「懐かしい光景…」

 住まいは、何より住みやすいことが重要だ、それを実現するための作業はとても大変で、設計者は、住人の断片化している暮らしのイメージや、そこで営まれるはずの暮らしの場面場面を、具体的に想像し、それを建築の言語に翻訳し、具体的な建築的表現を提案する。
  
 だから、その作業の課程で、設計者が、解決すべき問題は膨大で、それをたくさん見つけることができればできるほど、設計の作業はより濃密になり、結果住み良い住まいが実現するものと思う。

 今回竣工した、丸子・赤目ヶ谷の家の住人は”広い土間と縁側のある家、昭和40年代の家”というイメージと、住まいには、単に自然素材を使いたいという希望、さらに、自分で切り出した木を使いたいという具体的な思いを抱いていており、塗装や土間の施工などは、自分たちで行うことをいとわないかった。
 

  赤目ヶ谷の家は、住まいの真ん中を土間が貫いている、土間は、通路であり、くつろぎの場であり、接客の場ともなる、融通無碍な空間となることが期待されていた、事実、竣工後訪問すると、自然の仕草で、土間と座敷の境界の敷居に腰掛けてしまった、そして土間は接客の場所となった。

 
 実際、住人によると、土間を中心とした空間は、食堂や居間、階段、水回りなどと、視覚的な連続性つくりだし、その広がり具合は、予想をはるかに越えて心地良く、一方、再生建具と土間とが創り出す重層的な空間構成は、暮らしの楽しさを高め、なにより懐かしさとエイジングの味わいがある、曖昧模糊とした魅力的な場所だと感想を述べてくれた。
 当初の目論見どうり、心が和む、何とも不思議で、懐かしい空間ができあがったといえる。

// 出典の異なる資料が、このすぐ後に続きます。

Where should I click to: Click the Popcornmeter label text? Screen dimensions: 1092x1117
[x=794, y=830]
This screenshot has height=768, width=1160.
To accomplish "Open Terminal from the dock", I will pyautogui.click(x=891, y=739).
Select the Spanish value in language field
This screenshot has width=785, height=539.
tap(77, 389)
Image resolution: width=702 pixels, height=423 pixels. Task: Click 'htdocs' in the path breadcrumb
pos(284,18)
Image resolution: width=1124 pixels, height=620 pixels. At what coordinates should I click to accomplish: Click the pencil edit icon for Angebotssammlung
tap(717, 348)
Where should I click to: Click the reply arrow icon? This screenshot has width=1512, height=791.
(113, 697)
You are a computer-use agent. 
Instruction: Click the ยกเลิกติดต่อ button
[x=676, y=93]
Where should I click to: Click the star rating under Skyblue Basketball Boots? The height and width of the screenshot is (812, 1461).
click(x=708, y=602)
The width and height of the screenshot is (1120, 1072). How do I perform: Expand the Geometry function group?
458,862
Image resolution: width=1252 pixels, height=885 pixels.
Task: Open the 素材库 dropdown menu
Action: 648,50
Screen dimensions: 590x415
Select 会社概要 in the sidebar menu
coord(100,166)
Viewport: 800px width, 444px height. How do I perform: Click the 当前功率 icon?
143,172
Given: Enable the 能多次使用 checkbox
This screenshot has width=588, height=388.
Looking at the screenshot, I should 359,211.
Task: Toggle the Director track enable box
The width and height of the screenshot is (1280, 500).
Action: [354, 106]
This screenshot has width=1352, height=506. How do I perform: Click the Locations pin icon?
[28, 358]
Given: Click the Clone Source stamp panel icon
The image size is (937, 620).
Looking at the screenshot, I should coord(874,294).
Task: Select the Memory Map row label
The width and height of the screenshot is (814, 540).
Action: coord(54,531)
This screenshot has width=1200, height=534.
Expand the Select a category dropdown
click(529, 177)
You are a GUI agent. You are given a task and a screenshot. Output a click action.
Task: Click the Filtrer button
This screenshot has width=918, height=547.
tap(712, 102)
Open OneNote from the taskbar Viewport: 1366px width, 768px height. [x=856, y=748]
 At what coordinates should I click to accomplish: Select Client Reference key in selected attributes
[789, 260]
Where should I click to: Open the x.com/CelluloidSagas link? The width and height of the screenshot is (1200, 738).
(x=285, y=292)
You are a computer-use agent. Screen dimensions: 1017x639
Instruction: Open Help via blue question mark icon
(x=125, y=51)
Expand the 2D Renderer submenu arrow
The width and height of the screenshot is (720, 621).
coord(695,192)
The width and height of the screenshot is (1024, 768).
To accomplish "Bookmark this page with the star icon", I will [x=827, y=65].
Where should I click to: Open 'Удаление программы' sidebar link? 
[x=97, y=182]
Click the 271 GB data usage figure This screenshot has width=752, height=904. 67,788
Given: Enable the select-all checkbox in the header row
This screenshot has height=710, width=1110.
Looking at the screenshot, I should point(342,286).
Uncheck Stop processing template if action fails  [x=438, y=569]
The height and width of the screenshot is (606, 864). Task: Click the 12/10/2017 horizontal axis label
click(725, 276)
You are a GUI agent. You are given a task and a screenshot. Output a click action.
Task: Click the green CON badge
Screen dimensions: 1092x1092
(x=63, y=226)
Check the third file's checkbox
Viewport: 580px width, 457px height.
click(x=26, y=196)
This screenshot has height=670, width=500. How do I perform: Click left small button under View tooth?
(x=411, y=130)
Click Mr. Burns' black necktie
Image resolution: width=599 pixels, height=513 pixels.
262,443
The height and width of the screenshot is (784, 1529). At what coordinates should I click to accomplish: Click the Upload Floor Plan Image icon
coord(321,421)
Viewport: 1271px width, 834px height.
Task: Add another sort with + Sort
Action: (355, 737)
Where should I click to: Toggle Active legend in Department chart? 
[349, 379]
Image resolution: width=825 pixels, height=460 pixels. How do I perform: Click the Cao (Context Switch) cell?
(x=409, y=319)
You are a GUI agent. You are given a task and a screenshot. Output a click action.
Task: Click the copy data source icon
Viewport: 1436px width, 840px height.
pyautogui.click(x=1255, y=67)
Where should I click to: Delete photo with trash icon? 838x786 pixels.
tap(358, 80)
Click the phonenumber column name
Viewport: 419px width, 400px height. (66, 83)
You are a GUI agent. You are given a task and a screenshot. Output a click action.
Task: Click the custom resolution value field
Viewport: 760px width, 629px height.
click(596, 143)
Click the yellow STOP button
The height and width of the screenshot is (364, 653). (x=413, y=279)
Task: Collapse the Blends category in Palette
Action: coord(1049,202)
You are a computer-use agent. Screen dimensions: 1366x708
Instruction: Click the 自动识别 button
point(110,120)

 住人のこれらの感想は、住人はあまり意識していないかもしれないが、土間にしつらえたシークエンスに影響されているのかもしれない。
 シークエンスとは時間の変化をデザインするとき使う手法の一つ、たとえば、一歩一歩と歩を進めるに従って、景観を変化させ演出することで、空間にリズムと変化を与え、心地よさをつくりだす時間のデザインのことだ。

 赤目ヶ谷の家では、家の中心を貫く土間は、重層的に建具によって仕切られている、玄関から、格子状の板戸、無双の板戸、そこを開け放すと、格子戸、ガラス入り板戸と視覚と空間のサイズを変化させながら連続し、さらに階段が斜めに空間を切りリズムと変化をを与ていて趣がある、土間の土がこれをより引き出していると感じた。



  ここは新興の住宅地なのに、東南の角地に立地しているため、建具を開け放すと、周辺の茶畑や木々が、パノラマで借景となり、とても気持ちが良い、少しあけすけで、困ってしまうぐらいだ。
 建具を閉め切れば、また、違う表情が出現する、僕らの親たちの記憶にある、懐かしい暮らしの世界、昭和の初期を彷彿とさせる空間が出現する。 

 そんな暮らしや空間を知らない、子供たちさえ、居心地にの良さに、つい羽目を外してしまう、そんな場所ができた。


   
 過日、住人は通過儀礼を行った。
 住人とその友人や家族でおこなった土間の施工がそれだ、気持ち込めて丹念に土間を叩いた、新しい住まいに(新築とは思えないぐらいに、永い時間の積み重ねが醸し出す、熟成の味わいが感じられる)、感謝と魂を込めた。